*Stored data:*
■ ■ ■ ■

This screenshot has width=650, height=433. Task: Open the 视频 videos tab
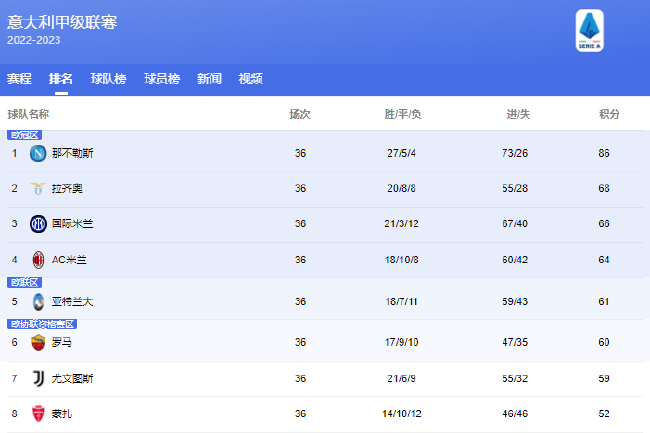click(250, 79)
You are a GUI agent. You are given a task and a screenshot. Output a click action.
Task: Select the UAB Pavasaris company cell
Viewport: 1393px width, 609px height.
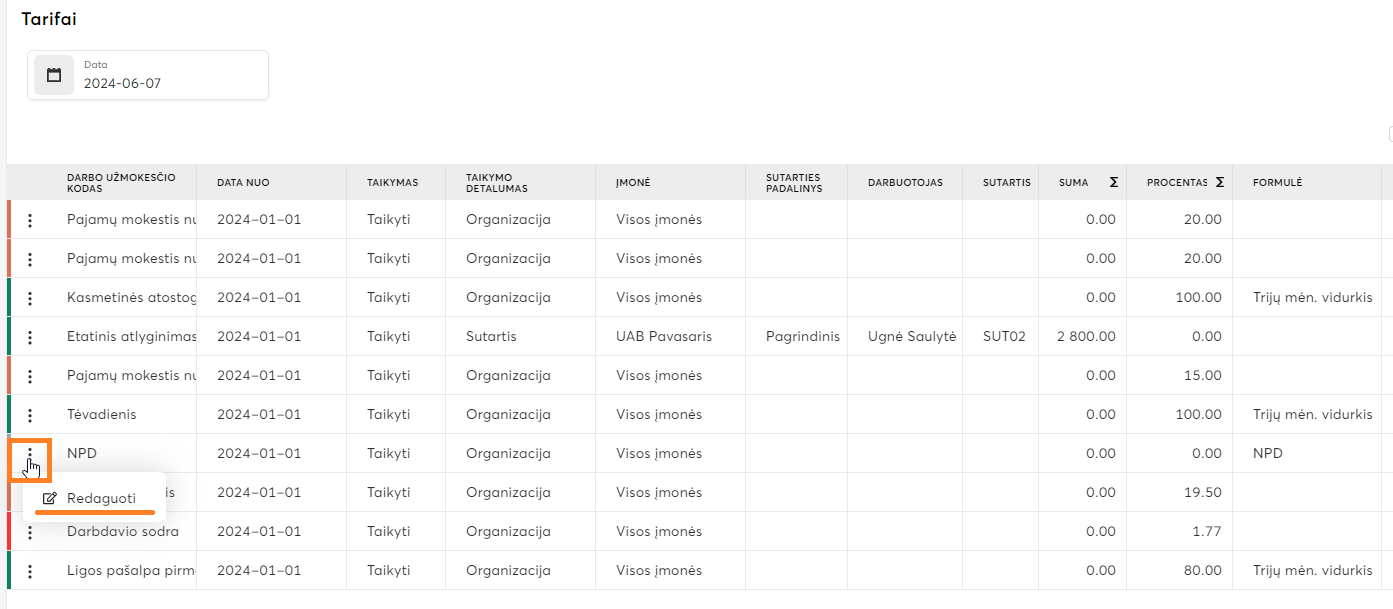(664, 337)
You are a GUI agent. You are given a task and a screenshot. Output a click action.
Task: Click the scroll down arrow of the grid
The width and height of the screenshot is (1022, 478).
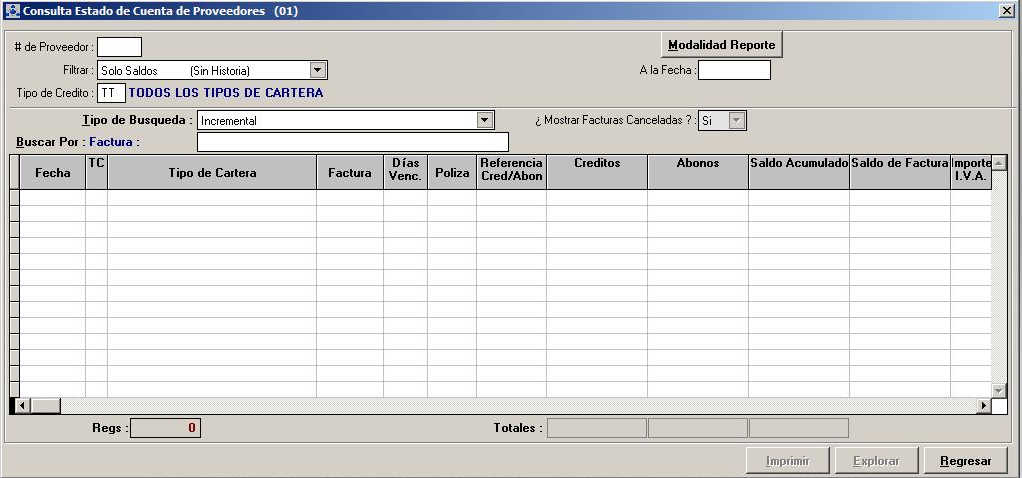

■ ■ ■ ■

*Task details:* Print the records above verbatim, pictures excluded.

*Result for this exercise:*
This screenshot has width=650, height=433. Task: Open the 视频 videos tab
click(250, 79)
You are a GUI agent. You are given a task and a screenshot. Output a click action.
Task: Select the UAB Pavasaris company cell
Viewport: 1393px width, 609px height.
(664, 337)
You are a GUI agent. You are given a task and a screenshot. Output a click action.
Task: Click the scroll down arrow of the grid
The width and height of the screenshot is (1022, 478).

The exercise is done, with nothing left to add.